Remember Robert Lee Yates, the Spokane serial killer? Tucker fought prosecutors from Western Washington, pushing for a more lenient plea deal — a common feature of the Tucker tenure. How about 74-year-old Pastor Wayne Creach, who was shot dead by a sheriff's deputy on his own property? Tucker ruled the shooting "reasonable and justified." Still, Spokane County paid the Creach family $2 million. Otto Zehm? Again, Tucker saw nothing wrong with how the police behaved. The United States Department of Justice disagreed and imposed martial law on Tucker's turf, leading to the conviction of Karl Thompson and — finally — justice for Zehm and his family.

Regarding the recent murder at the STA Plaza, prosecutors failed to file paperwork in time to keep Donald Phillips off the street. Tucker also plea-bargained a case in which Jason Hart not only murdered his girlfriend, Regan Jolley, but tried to dispose of her body in acid. (Now that's a crime deserving of a full prosecution.) When Tucker's deputy Marriya Wright was allegedly caught texting and transporting wanted felon Matthew Baumrucker, the explanation from Tucker was... complete silence.

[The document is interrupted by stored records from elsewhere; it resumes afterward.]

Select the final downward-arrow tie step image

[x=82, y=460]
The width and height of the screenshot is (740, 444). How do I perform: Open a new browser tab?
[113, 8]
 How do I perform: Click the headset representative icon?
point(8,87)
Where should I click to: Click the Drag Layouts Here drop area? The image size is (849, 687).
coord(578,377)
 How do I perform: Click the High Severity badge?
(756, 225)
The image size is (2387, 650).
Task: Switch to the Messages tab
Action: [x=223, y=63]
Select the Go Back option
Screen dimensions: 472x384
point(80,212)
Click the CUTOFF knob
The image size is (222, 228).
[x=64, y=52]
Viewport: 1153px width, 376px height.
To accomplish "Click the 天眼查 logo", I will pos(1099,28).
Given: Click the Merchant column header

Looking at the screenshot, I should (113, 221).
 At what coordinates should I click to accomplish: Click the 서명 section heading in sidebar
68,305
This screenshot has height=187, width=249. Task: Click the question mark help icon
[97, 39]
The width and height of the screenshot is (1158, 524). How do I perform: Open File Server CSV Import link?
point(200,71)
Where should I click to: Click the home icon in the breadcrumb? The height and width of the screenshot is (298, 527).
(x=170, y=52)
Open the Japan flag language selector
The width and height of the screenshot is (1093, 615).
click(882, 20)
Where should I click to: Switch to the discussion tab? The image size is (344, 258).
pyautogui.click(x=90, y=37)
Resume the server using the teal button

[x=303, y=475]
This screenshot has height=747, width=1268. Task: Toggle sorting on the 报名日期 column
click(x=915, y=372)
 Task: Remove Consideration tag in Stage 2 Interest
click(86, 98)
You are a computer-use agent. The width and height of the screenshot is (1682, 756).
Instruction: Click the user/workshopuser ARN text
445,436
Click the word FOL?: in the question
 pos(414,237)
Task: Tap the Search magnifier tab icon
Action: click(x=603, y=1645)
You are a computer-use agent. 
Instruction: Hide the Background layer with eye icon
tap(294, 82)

Finally, when Tucker let minor Preston Maher off with just 60 days for causing the death of Josie Freier and McKenzie Mott — a sentence an adult might get for unpaid traffic tickets — Josie's father, Rick, reported that Tucker could not name his daughter.

With Tucker retiring, Spokane gets a shot at change — a chance at a more accountable and effective justice system. But beware: Larry Haskell, a deputy in Tucker's office, is the status quo candidate. His supporters — police unions, prosecutor's office staff — seem fine with the Tucker way.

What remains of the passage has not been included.